ScopedValue: Capturing current bindings

David Lloyd david.lloyd at redhat.com
Thu Jun 1 14:30:12 UTC 2023


On Wed, May 31, 2023 at 2:39 PM Attila Kelemen <attila.kelemen85 at gmail.com>
wrote:

> The gain would be that I can use the upper bindings without worrying
> that there are new bindings. For my DI framework example, the problem
> is that a DI framework might want to bind a factory (maybe because it
> is a lazy singleton, or not a singleton at all), which is then queried
> ina nested scope. However, if we do not capture the current
> ScopedValue bindings at the time the DI framework captures its own
> factories, then the factories might behave differently depending on
> the context they were called for, and this would be unacceptable for a
> DI framework (you want very predictable behaviour for your factories).
>

With respect, I don't think you should approach the problem this way.
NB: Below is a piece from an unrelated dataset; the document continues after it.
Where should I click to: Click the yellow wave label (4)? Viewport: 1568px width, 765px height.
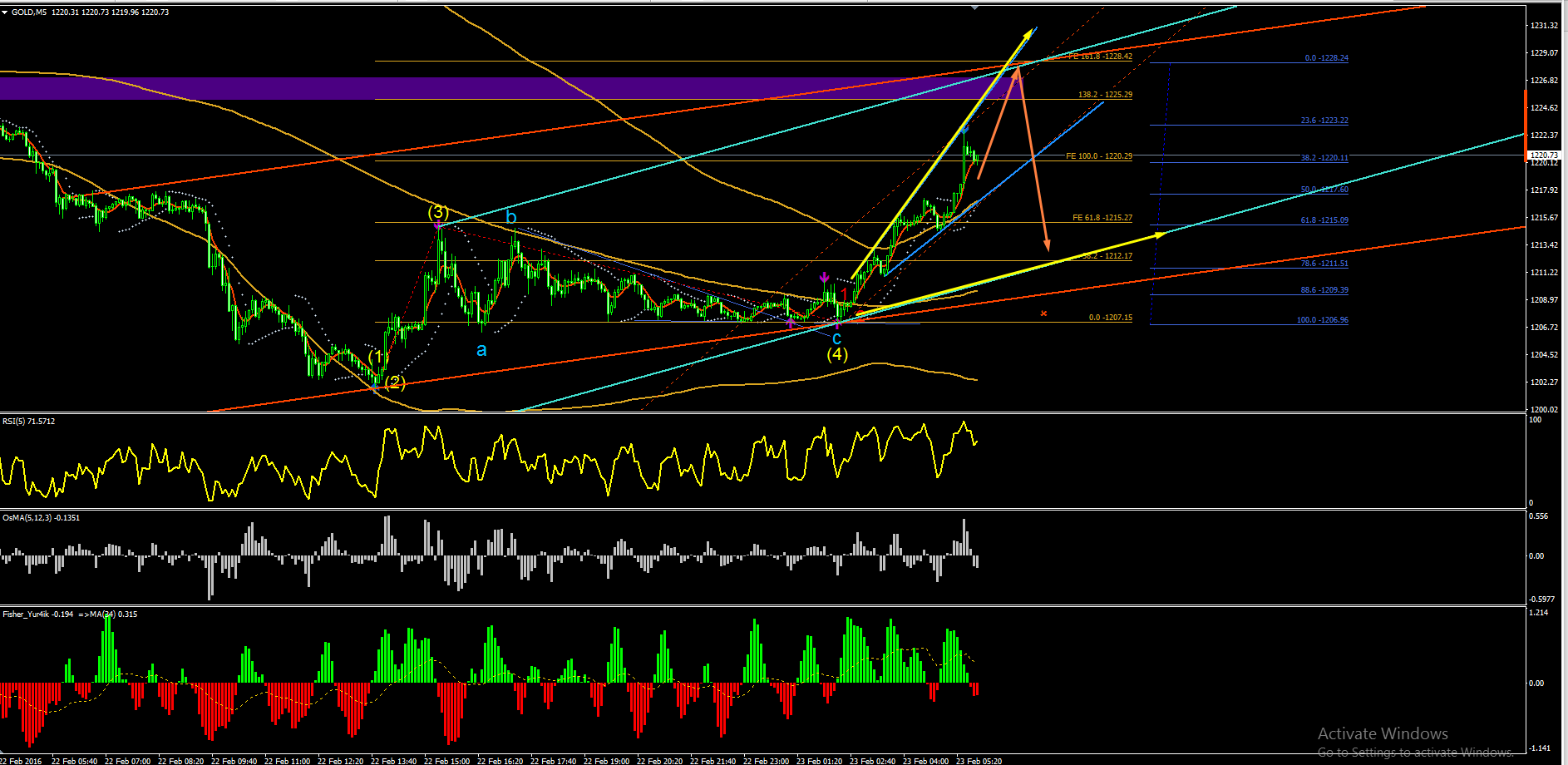pos(837,354)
If
you have a DI framework which uses scoped values to determine what is
bound, I think you'd be *much* better off binding a small number of
contexts which are defined by the DI framework than you would be by binding
everything that is available (which could be hundreds? thousands? ten
thousands? of bound objects in real-world situations). You can very easily
implement whatever functionality you want by wrapping the ScopedValue API
without compromising the design principles of that API, rather than trying
to make the ScopedValue API do something it is not intended for.

I for one do not *ever* want any external framework to be able to re-bind
context objects that I define without going through APIs that I control,
under any circumstances. Encapsulation is a feature not a bug.